WRITTEN INSTRUCTION – Copy the entries below, replacing every "How do I perform" with "How can I do" and keeping everything else the same.

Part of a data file
####################
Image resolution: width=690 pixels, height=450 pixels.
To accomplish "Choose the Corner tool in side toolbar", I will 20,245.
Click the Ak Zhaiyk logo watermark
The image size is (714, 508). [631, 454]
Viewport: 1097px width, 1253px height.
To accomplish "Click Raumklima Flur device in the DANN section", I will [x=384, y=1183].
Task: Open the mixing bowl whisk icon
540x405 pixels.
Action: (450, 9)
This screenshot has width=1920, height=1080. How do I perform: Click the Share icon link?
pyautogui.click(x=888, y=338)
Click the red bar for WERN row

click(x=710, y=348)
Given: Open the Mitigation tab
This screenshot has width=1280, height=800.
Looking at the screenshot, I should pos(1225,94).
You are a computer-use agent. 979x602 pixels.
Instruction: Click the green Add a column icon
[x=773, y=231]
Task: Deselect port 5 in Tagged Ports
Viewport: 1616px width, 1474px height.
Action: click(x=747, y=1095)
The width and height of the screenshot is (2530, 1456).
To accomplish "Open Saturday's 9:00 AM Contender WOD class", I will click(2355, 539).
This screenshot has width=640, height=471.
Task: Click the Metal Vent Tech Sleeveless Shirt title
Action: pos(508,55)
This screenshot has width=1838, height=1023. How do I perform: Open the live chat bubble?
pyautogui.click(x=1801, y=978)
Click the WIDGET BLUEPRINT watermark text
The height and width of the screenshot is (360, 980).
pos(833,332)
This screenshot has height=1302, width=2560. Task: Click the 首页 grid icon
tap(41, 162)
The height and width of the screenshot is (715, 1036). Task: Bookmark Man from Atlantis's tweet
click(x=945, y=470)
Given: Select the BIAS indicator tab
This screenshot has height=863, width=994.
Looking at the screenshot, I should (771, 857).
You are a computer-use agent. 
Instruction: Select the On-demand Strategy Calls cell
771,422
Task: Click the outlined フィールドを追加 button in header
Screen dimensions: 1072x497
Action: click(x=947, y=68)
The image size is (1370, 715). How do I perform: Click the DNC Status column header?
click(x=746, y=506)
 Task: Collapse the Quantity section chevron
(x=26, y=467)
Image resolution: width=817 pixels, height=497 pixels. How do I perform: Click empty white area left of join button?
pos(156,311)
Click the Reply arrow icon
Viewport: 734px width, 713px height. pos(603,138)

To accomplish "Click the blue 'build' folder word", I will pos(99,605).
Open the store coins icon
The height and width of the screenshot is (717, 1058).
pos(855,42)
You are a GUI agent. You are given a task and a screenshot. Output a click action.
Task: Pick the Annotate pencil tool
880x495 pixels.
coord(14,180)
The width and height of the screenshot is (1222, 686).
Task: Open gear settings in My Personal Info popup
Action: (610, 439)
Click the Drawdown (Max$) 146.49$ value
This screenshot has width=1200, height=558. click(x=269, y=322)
####################
SOLUTION –
Image resolution: width=690 pixels, height=450 pixels.
To accomplish "Choose the Corner tool in side toolbar", I will 20,245.
Click the Ak Zhaiyk logo watermark
The image size is (714, 508). [631, 454]
Viewport: 1097px width, 1253px height.
To accomplish "Click Raumklima Flur device in the DANN section", I will [x=384, y=1183].
Task: Open the mixing bowl whisk icon
540x405 pixels.
Action: (450, 9)
This screenshot has width=1920, height=1080. How can I do: Click the Share icon link?
pyautogui.click(x=888, y=338)
Click the red bar for WERN row

click(x=710, y=348)
Given: Open the Mitigation tab
This screenshot has width=1280, height=800.
Looking at the screenshot, I should pos(1225,94).
You are a computer-use agent. 979x602 pixels.
Instruction: Click the green Add a column icon
[x=773, y=231]
Task: Deselect port 5 in Tagged Ports
Viewport: 1616px width, 1474px height.
Action: click(x=747, y=1095)
The width and height of the screenshot is (2530, 1456).
To accomplish "Open Saturday's 9:00 AM Contender WOD class", I will click(2355, 539).
This screenshot has width=640, height=471.
Task: Click the Metal Vent Tech Sleeveless Shirt title
Action: pos(508,55)
This screenshot has width=1838, height=1023. How can I do: Open the live chat bubble?
pyautogui.click(x=1801, y=978)
Click the WIDGET BLUEPRINT watermark text
The height and width of the screenshot is (360, 980).
pos(833,332)
This screenshot has height=1302, width=2560. Task: Click the 首页 grid icon
tap(41, 162)
The height and width of the screenshot is (715, 1036). Task: Bookmark Man from Atlantis's tweet
click(x=945, y=470)
Given: Select the BIAS indicator tab
This screenshot has height=863, width=994.
Looking at the screenshot, I should (771, 857).
You are a computer-use agent. 
Instruction: Select the On-demand Strategy Calls cell
771,422
Task: Click the outlined フィールドを追加 button in header
Screen dimensions: 1072x497
Action: click(x=947, y=68)
The image size is (1370, 715). How can I do: Click the DNC Status column header?
click(x=746, y=506)
 Task: Collapse the Quantity section chevron
(x=26, y=467)
Image resolution: width=817 pixels, height=497 pixels. How can I do: Click empty white area left of join button?
pos(156,311)
Click the Reply arrow icon
Viewport: 734px width, 713px height. pos(603,138)

To accomplish "Click the blue 'build' folder word", I will pos(99,605).
Open the store coins icon
The height and width of the screenshot is (717, 1058).
pos(855,42)
You are a GUI agent. You are given a task and a screenshot. Output a click action.
Task: Pick the Annotate pencil tool
880x495 pixels.
coord(14,180)
The width and height of the screenshot is (1222, 686).
Task: Open gear settings in My Personal Info popup
Action: (610, 439)
Click the Drawdown (Max$) 146.49$ value
This screenshot has width=1200, height=558. click(x=269, y=322)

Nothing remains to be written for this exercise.